Febrero: Todo va de mal en peor. Cumplo 39 años y coincide con el carnaval que aún sigue siendo feriado. Nos escapamos unos días a Uruguay, Colonia. Calor, humedad, ahogamos nuestras penas en faisán.
Marzo: comienza la vorágine del año. Mucho trabajo y poco dinero. Querer crecer y no poder. Querer tomar decisiones y no poder. El aire, enrarecido. Igual hay gente que está mucho peor. Nosotros al menos podemos pagar la luz, el gas, el agua y la comida.
Abril: acostumbramiento. El alma reconoce lo noventoso de estos tiempos. Qué feo no poder hablar con los vecinos, con la familia, con algunos amigos. Qué feo mirarse feo y sentir que la grieta es tan grande, tan distintos los deseos de cada uno: que a mi me emocione que la gente de menos recursos tenga trabajo y pueda educar a sus hijos y que a otros les emocione poder comprarse dólares y viajar al exterior.
Mayo: un frío de cagarse y la cuenta del gas que sube a extremos exorbitantes. Decidimos no arreglar las estufas de la casa. Empezamos a escuchar otras vías, mirar para afuera y sentimos que el mundo no está mejor que nosotros. Las derechas del mundo toman el poder. Que futuro nos espera mamita. En lo personal, descubro que la eutonía tiene mucho que enseñarme y aportarme. Reencuentros con mi maestra de eutonía de la adolescencia y nuevas amistades.
Junio: agarramos el auto y nos vamos una semana a Carhué.

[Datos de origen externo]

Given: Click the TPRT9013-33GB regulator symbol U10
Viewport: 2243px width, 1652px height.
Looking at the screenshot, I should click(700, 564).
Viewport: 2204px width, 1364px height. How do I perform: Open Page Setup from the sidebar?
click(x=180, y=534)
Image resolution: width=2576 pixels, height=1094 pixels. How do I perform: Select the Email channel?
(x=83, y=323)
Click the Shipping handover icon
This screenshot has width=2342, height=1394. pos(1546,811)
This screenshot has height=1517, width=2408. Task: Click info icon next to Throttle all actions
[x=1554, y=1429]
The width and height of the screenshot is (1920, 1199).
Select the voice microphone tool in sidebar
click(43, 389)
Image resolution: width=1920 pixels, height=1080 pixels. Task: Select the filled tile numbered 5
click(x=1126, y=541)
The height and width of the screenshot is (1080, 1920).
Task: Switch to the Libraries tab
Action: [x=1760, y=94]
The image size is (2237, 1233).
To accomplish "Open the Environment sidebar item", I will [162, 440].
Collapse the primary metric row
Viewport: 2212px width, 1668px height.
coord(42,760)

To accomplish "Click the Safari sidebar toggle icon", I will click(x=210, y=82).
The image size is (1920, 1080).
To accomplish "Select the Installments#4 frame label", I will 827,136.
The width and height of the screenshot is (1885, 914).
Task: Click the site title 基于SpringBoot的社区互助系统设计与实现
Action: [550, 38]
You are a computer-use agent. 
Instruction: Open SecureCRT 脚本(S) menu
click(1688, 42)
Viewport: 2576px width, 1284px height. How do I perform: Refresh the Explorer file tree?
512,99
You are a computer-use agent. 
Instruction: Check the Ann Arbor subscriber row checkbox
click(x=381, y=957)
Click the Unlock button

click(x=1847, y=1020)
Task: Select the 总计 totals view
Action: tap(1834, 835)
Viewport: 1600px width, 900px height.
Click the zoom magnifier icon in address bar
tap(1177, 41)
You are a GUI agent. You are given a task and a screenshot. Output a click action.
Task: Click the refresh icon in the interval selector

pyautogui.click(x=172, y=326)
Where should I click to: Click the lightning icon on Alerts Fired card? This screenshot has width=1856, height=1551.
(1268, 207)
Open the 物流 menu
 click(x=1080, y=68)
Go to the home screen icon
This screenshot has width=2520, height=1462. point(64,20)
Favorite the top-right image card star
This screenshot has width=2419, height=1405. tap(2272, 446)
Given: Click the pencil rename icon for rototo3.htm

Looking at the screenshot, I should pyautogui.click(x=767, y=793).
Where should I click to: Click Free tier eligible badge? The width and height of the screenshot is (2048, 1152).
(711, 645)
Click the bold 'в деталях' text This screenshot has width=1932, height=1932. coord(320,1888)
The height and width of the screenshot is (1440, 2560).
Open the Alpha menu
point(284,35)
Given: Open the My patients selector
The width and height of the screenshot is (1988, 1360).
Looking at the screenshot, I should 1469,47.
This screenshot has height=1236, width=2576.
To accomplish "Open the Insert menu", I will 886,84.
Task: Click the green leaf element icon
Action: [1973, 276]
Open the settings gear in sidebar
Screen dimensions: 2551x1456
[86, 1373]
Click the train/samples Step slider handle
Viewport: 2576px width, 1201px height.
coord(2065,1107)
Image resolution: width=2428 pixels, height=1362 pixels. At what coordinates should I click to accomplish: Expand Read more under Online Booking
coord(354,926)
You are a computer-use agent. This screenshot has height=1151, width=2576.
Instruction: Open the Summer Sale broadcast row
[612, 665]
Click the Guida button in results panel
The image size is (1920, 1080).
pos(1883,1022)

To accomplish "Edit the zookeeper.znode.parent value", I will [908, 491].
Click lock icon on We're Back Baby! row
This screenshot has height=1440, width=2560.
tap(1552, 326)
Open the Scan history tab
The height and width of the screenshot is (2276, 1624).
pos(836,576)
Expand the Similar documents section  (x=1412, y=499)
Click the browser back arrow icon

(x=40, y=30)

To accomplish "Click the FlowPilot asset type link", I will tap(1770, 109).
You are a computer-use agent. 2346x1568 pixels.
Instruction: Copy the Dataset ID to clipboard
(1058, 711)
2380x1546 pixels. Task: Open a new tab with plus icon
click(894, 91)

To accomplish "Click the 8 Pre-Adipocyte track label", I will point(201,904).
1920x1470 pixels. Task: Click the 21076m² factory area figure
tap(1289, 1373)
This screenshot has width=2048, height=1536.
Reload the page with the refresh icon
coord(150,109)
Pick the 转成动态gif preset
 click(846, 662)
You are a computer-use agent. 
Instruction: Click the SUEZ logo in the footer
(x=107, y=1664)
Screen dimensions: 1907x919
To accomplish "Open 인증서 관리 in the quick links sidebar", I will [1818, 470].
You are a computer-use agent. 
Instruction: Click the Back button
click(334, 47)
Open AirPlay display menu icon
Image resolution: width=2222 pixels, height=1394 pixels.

Conocemos las aguas más increíbles y sanadoras del mundo y la historia de un pueblo que sufrió una catástrofe natural que podría haber sido evitada si no hubiera sido por la negligencia de las autoridades del momento (dictadura militar y menemismo mediante). Lo demás, dejalo ahí.
Julio: ¡un frío de cagarse! Pero llegamos a mitad de año. No puedo quejarme, trabajo de lo que me gusta. Doy clases de shiatsu, sesiones. Sigo aprendiendo de la eutonía y estoy seriamente pensando en que quiero estudiar algo más que nutra mi trabajo de terapeuta de zen shiatsu. Sólo que aún no sé bien qué.
Agosto: Arranco con las clases en la facultad y presiento que este año tendrán un papel importante en mi vida. Me tocan alumnos muy golpeados por la crisis. Siento por primera vez que la semiótica puede ayudarlos.
Septiembre: Reconectar con el agua, volver al jahara, que sea una puerta abierta para algo más que aún no sé bien qué es. Hacer algo por el simple hecho de tener ganas de hacerlo sin pensar en lo que pueda salir de ello. Y que sea un descubrimiento para llevar a las terapias de tierra que estoy haciendo.
Octubre: Descubrir la técnica Alexander y empezar a sanar algo que no sabía que se podía sanar. Resulta que para conectar la columna vertebral había que plegarse. Alguien de la familia se enferma y pasamos un mes en varias salas de espera. Descubro las propiedades curativas del origami. Primera marcha de mujeres.
Noviembre: Mucho cansancio pero todo va llegando a su fin. Las clases, las sesiones, un proyecto que me daba trabajo se va al diablo y se termina abruptamente. Nos vamos un fin de semana a la playa a despejarnos y conectamos con el mar.
Diciembre: Cierres de todo tipo. Recibo la gratitud de mis alumnos y pacientes. Hermoso. Descubrimos también que tener salud es el tesoro que te permite elegir. Somos privilegiados en muchas cosas y somos conscientes de ellos. Vienen las Fiestas y todo vuelve a recomenzar.